Task statement — Examine the data line by line and report how many lines include the word "computer", with no additional output.

Supplied material —
.....

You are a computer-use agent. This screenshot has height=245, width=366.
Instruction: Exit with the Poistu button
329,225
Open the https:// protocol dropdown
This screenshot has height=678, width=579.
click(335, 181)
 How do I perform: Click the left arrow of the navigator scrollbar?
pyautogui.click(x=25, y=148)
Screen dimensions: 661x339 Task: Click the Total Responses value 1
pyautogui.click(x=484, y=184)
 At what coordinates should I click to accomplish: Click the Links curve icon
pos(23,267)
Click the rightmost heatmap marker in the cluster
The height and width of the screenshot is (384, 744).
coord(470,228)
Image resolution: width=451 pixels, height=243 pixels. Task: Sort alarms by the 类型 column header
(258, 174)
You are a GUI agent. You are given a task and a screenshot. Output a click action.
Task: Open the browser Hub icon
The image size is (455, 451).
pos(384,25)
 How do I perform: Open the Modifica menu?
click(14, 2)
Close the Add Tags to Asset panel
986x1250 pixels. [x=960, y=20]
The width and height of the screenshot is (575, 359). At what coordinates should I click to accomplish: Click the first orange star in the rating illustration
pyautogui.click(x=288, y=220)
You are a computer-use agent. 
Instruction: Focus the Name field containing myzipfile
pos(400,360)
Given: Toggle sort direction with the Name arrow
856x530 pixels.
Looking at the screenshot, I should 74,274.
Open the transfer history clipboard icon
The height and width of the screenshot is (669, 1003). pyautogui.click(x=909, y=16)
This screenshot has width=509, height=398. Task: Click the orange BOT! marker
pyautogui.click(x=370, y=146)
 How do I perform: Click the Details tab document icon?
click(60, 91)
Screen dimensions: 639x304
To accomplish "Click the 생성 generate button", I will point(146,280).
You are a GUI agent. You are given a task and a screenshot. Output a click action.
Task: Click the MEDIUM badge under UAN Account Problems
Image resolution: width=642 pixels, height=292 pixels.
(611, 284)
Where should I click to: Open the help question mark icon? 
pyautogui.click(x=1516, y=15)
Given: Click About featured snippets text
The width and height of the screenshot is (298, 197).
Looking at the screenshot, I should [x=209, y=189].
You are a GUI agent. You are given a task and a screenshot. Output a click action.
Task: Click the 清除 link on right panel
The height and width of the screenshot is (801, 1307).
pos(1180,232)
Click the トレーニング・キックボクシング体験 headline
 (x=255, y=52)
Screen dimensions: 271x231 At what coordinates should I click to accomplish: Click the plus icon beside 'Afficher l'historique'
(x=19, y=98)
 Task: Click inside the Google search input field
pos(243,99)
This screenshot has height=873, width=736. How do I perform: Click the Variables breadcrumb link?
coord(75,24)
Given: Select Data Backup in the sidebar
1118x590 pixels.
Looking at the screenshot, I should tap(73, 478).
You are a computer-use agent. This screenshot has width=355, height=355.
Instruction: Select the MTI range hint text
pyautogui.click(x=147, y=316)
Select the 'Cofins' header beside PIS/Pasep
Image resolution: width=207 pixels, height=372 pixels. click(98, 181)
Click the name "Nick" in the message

.....

Your solution — 3